Reproduce verbatim every line from the first one through the line containing "point(1168,290)", with both of those lines included.

··· MATERIAL FOR THIS TASK

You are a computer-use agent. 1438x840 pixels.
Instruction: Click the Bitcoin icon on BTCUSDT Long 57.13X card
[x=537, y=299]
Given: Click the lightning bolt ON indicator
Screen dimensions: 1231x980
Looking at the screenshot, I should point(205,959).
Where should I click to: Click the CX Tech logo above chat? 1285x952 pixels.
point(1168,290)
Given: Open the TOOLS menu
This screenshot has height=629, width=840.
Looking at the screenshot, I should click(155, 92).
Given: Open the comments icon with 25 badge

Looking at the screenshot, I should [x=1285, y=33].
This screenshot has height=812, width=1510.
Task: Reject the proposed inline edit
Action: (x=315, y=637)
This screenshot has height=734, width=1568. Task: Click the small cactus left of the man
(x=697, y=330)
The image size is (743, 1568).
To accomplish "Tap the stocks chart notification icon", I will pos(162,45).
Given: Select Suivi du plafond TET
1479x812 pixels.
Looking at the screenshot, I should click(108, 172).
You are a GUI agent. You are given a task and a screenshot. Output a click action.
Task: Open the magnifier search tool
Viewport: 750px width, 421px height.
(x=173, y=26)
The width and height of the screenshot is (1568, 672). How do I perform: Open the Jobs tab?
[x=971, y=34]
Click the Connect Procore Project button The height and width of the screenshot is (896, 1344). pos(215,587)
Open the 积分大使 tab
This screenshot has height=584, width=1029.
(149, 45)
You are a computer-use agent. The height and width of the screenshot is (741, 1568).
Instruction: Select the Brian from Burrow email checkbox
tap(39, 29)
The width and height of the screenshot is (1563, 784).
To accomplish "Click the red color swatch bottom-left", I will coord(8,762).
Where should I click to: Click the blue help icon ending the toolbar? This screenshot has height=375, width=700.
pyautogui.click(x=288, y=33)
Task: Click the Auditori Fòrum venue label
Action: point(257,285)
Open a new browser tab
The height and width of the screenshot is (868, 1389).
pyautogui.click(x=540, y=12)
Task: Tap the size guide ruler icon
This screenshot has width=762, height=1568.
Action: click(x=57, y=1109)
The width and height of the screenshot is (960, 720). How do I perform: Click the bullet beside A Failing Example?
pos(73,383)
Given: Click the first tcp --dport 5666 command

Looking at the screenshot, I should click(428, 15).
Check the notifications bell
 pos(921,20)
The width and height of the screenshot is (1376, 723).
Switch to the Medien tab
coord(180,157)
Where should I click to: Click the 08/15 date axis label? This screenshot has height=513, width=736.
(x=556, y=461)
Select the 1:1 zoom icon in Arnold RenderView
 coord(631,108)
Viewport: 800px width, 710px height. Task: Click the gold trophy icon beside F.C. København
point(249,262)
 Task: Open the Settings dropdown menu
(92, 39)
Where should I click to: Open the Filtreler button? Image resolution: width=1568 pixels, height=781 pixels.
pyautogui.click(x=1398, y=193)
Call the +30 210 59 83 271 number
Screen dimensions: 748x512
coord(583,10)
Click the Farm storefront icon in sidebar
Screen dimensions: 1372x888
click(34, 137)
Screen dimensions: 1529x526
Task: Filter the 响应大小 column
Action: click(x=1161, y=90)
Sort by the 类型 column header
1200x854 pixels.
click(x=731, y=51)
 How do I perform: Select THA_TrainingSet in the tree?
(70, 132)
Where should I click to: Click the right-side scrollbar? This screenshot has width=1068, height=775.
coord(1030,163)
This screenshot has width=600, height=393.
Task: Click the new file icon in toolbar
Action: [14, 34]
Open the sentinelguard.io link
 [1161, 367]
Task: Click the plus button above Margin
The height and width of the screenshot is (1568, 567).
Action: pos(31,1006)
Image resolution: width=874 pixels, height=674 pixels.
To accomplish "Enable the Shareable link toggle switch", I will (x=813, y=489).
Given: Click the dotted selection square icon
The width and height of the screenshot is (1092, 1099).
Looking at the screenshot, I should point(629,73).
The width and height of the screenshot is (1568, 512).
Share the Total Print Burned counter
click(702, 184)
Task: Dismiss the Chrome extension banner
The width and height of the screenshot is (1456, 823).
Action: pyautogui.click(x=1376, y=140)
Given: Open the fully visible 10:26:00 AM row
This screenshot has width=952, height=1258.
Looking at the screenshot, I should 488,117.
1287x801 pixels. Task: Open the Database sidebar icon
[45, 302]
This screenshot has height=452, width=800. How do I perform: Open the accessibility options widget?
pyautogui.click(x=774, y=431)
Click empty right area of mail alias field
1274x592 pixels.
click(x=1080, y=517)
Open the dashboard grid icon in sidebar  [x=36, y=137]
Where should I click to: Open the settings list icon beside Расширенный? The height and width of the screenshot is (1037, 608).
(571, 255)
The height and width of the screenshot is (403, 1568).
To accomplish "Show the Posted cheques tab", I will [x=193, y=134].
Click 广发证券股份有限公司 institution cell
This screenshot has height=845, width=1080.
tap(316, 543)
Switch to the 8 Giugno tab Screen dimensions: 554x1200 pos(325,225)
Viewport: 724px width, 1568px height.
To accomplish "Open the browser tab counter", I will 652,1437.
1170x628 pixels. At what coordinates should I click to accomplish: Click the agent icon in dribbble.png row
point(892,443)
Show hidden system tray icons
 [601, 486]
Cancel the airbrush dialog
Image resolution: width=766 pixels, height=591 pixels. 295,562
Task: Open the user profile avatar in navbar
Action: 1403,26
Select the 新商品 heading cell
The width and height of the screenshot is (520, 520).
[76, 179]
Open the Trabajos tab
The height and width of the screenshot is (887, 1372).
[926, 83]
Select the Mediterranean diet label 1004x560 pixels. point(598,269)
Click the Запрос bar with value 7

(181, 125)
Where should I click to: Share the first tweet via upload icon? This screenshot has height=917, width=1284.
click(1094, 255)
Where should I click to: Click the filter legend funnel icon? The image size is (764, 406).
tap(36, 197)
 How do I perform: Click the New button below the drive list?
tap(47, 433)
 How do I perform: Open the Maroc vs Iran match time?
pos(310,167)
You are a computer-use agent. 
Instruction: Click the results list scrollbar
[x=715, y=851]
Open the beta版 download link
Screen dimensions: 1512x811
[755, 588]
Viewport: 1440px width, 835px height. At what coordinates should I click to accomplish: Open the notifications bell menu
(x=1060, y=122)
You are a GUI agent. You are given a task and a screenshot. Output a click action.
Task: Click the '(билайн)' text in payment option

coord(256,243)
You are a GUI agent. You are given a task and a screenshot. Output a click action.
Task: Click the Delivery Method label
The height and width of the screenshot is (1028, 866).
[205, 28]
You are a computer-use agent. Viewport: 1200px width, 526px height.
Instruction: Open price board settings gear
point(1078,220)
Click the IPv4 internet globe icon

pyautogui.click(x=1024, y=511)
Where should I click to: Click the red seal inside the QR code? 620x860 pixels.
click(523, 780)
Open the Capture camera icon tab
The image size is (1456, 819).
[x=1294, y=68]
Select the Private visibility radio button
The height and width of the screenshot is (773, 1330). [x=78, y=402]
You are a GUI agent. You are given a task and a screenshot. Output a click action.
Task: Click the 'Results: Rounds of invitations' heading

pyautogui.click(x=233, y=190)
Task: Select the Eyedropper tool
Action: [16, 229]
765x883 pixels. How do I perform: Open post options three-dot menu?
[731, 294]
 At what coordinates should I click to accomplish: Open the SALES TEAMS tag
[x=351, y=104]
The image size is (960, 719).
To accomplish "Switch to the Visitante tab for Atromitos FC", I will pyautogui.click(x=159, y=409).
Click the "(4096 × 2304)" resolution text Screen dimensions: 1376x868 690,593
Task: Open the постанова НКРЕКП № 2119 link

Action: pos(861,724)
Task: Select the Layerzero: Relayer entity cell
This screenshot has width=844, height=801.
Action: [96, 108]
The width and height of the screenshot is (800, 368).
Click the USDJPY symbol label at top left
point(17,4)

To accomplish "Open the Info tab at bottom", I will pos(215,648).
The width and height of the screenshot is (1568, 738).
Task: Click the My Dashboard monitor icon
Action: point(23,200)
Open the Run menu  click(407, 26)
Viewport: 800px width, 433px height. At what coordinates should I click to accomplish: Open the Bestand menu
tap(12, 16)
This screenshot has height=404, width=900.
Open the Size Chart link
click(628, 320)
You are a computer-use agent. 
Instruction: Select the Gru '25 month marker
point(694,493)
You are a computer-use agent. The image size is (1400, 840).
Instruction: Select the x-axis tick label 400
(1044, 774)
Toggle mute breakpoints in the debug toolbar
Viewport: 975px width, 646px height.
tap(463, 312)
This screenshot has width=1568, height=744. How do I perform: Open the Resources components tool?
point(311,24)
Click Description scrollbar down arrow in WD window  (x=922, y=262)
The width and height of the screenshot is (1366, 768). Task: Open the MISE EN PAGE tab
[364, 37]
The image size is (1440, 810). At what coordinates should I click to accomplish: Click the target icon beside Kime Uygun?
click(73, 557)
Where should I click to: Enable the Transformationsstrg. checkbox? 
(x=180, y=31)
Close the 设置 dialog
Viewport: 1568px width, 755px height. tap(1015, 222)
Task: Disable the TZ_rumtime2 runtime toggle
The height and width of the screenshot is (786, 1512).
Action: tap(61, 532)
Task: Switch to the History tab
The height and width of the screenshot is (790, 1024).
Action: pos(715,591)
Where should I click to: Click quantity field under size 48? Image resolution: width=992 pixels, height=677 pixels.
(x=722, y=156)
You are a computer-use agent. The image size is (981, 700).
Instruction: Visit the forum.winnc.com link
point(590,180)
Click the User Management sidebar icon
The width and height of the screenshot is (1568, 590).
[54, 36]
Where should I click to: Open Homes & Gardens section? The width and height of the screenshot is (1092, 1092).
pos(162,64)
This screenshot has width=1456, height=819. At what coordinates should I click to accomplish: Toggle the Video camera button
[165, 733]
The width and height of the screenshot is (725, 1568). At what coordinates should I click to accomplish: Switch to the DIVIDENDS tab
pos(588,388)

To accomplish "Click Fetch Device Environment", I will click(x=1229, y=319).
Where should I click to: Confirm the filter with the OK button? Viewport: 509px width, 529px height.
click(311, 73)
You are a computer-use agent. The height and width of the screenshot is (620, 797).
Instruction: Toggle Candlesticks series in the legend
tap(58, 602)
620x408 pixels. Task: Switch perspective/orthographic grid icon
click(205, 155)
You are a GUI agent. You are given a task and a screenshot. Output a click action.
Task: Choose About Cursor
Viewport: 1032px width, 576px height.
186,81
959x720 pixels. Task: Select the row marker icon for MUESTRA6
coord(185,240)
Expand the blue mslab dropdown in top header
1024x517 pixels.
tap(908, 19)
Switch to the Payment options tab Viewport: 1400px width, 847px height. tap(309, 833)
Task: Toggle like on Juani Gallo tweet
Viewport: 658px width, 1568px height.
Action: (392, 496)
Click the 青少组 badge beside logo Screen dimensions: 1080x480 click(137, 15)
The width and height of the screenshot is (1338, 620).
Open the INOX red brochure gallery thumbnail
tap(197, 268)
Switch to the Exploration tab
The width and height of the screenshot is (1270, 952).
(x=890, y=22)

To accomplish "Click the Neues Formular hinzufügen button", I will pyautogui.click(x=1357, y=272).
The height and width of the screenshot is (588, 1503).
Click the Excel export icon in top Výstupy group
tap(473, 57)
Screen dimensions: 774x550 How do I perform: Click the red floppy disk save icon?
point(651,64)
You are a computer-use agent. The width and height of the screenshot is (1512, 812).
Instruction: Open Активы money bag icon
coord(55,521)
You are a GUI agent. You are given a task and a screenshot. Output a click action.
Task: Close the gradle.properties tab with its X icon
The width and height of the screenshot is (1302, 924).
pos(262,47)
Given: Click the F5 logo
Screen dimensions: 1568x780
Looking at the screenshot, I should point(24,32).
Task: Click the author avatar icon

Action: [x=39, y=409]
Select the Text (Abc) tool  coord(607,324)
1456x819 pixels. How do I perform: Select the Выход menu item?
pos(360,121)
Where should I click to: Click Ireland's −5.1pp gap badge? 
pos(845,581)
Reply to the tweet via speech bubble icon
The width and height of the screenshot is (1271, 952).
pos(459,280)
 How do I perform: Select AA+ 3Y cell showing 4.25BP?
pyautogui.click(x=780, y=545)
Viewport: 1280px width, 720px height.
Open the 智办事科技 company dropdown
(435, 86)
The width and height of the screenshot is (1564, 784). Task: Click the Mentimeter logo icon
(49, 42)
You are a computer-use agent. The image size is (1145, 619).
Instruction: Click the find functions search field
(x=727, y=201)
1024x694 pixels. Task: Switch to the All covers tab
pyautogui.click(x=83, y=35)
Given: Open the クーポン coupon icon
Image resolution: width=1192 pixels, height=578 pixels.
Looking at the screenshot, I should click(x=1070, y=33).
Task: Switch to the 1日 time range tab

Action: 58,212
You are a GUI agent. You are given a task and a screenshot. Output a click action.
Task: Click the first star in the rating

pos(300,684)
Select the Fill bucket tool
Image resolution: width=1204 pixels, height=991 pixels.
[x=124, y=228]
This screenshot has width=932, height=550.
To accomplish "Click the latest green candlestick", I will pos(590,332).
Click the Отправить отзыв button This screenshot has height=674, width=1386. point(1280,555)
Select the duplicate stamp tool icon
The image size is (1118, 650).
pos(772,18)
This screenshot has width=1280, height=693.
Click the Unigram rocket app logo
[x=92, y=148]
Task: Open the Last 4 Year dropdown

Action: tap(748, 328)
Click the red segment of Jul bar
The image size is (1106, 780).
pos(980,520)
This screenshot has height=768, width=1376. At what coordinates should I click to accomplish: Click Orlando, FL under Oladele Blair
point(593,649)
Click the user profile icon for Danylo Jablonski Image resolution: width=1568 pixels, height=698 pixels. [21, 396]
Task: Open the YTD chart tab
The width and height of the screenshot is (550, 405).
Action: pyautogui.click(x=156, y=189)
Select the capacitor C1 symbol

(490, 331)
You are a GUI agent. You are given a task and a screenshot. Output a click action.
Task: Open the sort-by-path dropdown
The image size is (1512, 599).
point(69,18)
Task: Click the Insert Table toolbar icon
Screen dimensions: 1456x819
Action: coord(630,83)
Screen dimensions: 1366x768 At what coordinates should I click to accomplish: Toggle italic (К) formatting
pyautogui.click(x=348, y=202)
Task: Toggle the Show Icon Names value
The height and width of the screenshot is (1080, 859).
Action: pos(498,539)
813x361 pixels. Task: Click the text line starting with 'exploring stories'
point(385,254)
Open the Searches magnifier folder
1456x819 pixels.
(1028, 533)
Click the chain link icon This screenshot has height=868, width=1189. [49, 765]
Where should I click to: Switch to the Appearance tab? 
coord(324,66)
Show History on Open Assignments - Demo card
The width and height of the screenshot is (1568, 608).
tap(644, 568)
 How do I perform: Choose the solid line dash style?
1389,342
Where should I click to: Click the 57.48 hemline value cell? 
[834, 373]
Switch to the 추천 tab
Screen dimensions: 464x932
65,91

······

THE RESULT:
You are a computer-use agent. 1438x840 pixels.
Instruction: Click the Bitcoin icon on BTCUSDT Long 57.13X card
[x=537, y=299]
Given: Click the lightning bolt ON indicator
Screen dimensions: 1231x980
Looking at the screenshot, I should point(205,959).
Where should I click to: Click the CX Tech logo above chat? 1285x952 pixels.
point(1168,290)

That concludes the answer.